Chapitre 2 : Du dur labeur

       Cette journée n'avait pas commencé sous les meilleurs auspices. La Grosse Bertha, la plus productive de nos quatre vaches avait été plus revêche que d'habitude et ça avait été galère pour lui prélever le lait à ses pis. Je m'étais levé du mauvais pied, elle encore plus, Heureusement que c'était la dernière. Avec toute cette agitation, j'avais failli étaler tout le contenu du seau par terre en même temps que moi. Puis, j'avais versé le lait dans le pot de métal cabossé prévu à cet effet et je m'étais dirigé direct aux champs pour ne perdre plus de temps. Et jamais je n'aurais pu m'imaginer qu'elle finisse en plus pire que cet évènement.

 

       L’air grisant du matin d’automne me giflait le visage de ses gouttelettes de tristesse monotone pendant que j’auscultai les sillons du champ. Il fallait m’assurer que mon travail avait été fait dans les règles de l'art avant de pouvoir planter les semis pour demain. Trop occupé à regarder la terre, je n’entendis que tard le trot saccadé provenant de l’autre côté du champ.
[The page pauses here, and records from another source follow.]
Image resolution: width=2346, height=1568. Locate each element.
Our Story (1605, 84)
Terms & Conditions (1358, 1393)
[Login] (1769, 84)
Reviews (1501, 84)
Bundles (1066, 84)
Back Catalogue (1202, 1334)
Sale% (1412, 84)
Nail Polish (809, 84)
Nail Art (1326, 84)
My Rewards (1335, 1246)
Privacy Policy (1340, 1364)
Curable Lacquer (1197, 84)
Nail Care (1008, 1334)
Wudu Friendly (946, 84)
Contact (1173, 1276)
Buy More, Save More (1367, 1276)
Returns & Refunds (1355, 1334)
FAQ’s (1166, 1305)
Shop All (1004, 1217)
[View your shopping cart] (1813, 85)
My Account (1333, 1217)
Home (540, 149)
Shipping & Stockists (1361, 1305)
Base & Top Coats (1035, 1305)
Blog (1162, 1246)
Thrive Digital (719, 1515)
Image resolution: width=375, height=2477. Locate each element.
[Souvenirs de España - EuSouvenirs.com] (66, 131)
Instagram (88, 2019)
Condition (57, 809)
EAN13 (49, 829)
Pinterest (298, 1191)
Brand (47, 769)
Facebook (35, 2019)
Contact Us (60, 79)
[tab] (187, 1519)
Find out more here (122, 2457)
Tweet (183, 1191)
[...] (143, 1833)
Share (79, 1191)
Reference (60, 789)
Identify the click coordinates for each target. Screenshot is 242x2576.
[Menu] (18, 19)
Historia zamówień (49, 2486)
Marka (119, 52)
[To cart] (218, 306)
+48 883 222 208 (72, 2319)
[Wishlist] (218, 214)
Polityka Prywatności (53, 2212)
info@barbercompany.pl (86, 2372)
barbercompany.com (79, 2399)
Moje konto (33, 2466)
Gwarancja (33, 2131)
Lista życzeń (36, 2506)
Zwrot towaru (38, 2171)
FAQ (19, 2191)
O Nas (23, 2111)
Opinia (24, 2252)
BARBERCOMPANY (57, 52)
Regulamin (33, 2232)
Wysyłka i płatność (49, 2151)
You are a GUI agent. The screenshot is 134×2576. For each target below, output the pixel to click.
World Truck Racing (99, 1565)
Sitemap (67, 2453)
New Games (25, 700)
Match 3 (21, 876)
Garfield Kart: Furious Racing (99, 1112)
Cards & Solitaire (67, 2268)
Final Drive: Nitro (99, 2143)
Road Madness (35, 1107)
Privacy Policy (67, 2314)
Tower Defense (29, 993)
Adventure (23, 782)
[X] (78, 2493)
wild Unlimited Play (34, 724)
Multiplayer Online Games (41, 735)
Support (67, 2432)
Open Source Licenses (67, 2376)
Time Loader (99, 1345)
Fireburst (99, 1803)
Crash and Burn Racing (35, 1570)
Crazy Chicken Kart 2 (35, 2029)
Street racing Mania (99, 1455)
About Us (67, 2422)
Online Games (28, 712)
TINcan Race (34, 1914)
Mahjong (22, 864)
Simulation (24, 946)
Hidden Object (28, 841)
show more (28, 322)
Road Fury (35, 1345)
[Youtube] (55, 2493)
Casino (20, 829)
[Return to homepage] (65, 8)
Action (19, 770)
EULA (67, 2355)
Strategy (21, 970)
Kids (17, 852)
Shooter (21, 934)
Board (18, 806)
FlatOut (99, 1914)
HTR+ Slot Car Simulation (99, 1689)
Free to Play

- Endreiz ! Attention !! m'interpella une voix d'outre-champ.

       Je me retournai d’un mouvement brusque. J’étais si habitué aux sons de sabots tapotant contre la terre pendant que j'avais enchaîné les allers-retours au char à bœufs que je n’avais pas entendu le cheval arriver vers moi. La bête avançait à toute allure, faisant grincer son exosquelette de métal. La terre formait un nuage épais autour de ses sabots renforcés d’acier. Je me jetai sur le côté d’un bond pour l’éviter de justesse pour ne pas me prendre toute la masse de front. L’animal me frôla d’une dizaine de centimètres égratignant ma peau au passage. Lessy était devenu hors de contrôle. Un morceau de bride frôla mon visage. Sans réfléchir, je m’y accrochai. J’avais sous-estimé la vitesse de l’équidé qui manqua de me déboîter l’épaule en me tirant avec lui. Je roulai sur moi-même, en tenant la bride avec force. Le cheval m’emporta et avant qu'il me traîne contre la terre du champ qu'il était censé finir de labourer. Je me servis de cet élan pour me propulser sur sa croupe. Mes cuisses et mon torse se couvrirent d’éraflures à cause de l'armature , m’arrachant un grognement de douleur. J’agrippai vivement la selle et me hissai vers sa tête en haletant pour me donner du courage.

       Mon bras se tendit en direction de la tête et, me concentrant sur l'Esprit, je lui fredonnais des mots doux à l'oreille pour le calmer. L’animal émit un hennissement et s’arrêta un peu trop abruptement à mon goût, m'enfonçant l'entrejambe jusqu'à son encolure. Cela aurait dû me faire valdinguer jusqu'au sol mais j'avais tenu fermement les rênes. Un courant électrique passa dans mon bassin lorsque je sauta à terre, haletant et hagard. Je ravalais un juron de douleur.

— Endreiz ! Est-ce que ça va ? demanda Haidol, mon aide de champ.

— Oui. Ah ! soupirais-je... Ça va. C'est encore Lessy qui a paniqué pour un rien.

       Une grande silhouette dégingandée d'une blondeur candide et à la peau brunâtre s’approcha de moi. J’étais trop occupé à reprendre mon souffle pour lui prêter attention.

— Ça doit être une bestiole qui l'a embêté. Elle est vraiment trop sensible. Tu sais que maintenant il existe des bêtes robotiques bien plus efficientes pour travailler la terre. Au moins, ça te soulagerais d'un poids et tu aurais plus de temps pour t'occuper de ta mère.

— Crétin ! T'comprends pas. Pour moi, elle fait parti de la famille. Comment veux-tu que... ?

       Son sang ne fit qu’un tour et il me foudroya du regard, plein de dédain. Lorsque je me rendis compte que j'étais allé trop loin, je rougis violemment et m'excusais silencieusement. Il était déjà bien gentil de m'aider pour le peu d'argent que je lui donnais en plus du gîte et du couvert. Je secouai la tête afin de me remettre de mes émotions. Mes yeux se posèrent sur ce jeune homme de bonne famille qui avait perdu ses deux parents trop tôt lors de l'incendie du Grenier à Grains de notre village.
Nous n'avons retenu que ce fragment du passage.